L’articolo 358 del codice di procedura penale prevede che il titolare dell’azione penale svolga – e diriga – ogni attività d’indagine necessaria per le “determinazioni inerenti all’esercizio dell’azione penale” (a. 405 c.p.p.), disponendo direttamente della Polizia Giudiziaria (a. 55 c.p.p.), nell’ambito delle rispettive funzioni (a. 326/327 c.p.p.) e “svolgendo altresì accertamenti su fatti e circostanze a favore della persona sottoposta alle indagini”. Per la dottrina e (la poca) giurisprudenza sul punto risulta pacifico il fatto che tali accertamenti siano un “dovere/obbligo” da espletare, seppur la norma non lo espliciti con la dovuta chiarezza.
Con due sentenze la Corte di Cassazione ha (nuovamente) confermato che quest’obbligo non risulta, in caso di non ottemperanza, “presidiato da alcuna sanzione processuale” (cfr. Cass. pen., nr. 10061/2013) ed “il mancato svolgimento non determina nullità” (cfr. Cass. pen., nr. 34615/2010).
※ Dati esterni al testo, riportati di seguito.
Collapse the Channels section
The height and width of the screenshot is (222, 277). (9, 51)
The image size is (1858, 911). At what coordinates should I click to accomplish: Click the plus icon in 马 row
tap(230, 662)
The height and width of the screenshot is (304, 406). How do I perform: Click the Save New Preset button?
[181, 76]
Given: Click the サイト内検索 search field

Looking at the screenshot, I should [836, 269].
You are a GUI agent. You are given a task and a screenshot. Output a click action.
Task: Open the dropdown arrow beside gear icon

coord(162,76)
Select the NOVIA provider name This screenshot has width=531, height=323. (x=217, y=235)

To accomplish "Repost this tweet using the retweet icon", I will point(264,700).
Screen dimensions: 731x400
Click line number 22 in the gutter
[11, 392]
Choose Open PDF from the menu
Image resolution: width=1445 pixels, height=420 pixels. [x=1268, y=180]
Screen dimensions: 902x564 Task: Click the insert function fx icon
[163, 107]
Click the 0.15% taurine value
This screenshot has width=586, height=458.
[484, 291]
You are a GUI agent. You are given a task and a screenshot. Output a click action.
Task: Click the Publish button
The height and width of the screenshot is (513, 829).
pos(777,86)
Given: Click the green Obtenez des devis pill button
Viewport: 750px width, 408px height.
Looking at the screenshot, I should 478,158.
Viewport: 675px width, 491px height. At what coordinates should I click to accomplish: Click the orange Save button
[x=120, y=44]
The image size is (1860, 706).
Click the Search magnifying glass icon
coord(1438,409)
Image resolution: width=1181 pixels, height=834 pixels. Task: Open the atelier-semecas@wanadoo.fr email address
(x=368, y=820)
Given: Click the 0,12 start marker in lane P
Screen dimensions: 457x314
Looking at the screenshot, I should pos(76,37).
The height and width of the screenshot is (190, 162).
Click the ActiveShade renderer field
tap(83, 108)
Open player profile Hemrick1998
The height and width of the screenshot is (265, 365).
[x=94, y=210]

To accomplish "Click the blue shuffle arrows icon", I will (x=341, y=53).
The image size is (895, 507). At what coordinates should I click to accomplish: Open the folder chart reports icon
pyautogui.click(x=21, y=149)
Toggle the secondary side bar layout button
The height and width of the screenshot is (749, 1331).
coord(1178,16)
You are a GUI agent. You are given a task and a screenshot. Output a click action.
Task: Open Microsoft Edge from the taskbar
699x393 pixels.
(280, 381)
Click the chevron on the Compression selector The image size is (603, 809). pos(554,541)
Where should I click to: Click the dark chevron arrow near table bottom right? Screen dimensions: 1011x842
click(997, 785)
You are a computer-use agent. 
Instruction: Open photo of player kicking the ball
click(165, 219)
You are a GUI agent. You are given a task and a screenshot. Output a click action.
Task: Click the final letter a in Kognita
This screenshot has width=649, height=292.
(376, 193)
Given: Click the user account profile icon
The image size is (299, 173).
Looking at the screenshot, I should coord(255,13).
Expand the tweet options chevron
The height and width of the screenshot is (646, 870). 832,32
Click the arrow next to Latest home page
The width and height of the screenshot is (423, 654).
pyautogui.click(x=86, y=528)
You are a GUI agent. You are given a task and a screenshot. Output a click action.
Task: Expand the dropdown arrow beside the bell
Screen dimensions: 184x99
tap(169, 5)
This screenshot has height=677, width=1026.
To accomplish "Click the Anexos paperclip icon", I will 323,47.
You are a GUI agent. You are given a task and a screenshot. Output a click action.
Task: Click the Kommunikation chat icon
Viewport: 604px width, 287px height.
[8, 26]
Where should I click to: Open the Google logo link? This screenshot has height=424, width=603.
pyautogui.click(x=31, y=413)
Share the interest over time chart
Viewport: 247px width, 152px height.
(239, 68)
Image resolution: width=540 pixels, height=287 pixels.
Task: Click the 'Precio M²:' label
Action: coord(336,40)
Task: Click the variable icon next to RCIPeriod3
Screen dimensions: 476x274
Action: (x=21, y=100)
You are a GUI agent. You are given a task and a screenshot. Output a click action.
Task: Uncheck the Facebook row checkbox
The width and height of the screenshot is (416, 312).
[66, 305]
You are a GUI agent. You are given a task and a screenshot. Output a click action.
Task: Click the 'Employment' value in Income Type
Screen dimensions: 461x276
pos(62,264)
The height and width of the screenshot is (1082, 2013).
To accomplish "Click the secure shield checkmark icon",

Nel settembre del 2008 venne presentata, su impulso di alcuni parlamentari, una proposta di legge (non approvata) con delle modifiche che si volevano apportare all’articolo 358 c.p.p. finalizzate, in via preliminare, a “confermare, rafforzare e rendere concreti i diritti della difesa già contenuti nella normativa vigente”. Veniva richiesto, dunque, un “obbligo in capo al pubblico ministero di svolgere accertamenti anche a favore della persona indagata, a pena di inutilizzabilità di tutta l’attività svolta nel corso delle indagini preliminari e di darne successiva notizia alla persona sottoposta alle indagini e al suo difensore, tramite inserimento nel fascicolo, anteriormente alla presentazione della richiesta di archiviazione, ex art. 408 c.p.p. o della richiesta di notificazione della conclusione delle indagini”, ai sensi dell’art. 415 bis c.p.p. Si proponeva, in tal guisa, l’introduzione di un comma secondo all’articolo 358, con la seguente dicitura: “A pena di inutilizzabilità di tutti gli atti già compiuti a seguito dell’attività di cui al comma 1, nonché di quelli risultanti da ogni altra attività anche successiva, il pubblico ministero svolge idonei accertamenti sui fatti e sulle circostanze a favore della persona sottoposta alle indagini”. Questo comma avrebbe palesemente e processualmente sancito, a detta dei proponenti, un obbligo/dovere vincolante per la pubblica accusa, con la conseguenza giuridica, in caso di omissione, della inutilizzabilità di tutti gli atti d’indagine svolti.
Ma quali sarebbero gli ulteriori motivi ostativi all’introduzione di una “sanzione processuale”? In primis il fatto che, come sancito da una successiva sentenza della Suprema Corte, “l’inattività della pubblica accusa può esser sopperita dallo svolgimento delle attività di investigazione difensive previste dagli articoli 391 bis e segg. del codice di procedura penale” (vedasi sent. del 2010 cit.). È necessario un ulteriore passo indietro nell’analisi affrontata.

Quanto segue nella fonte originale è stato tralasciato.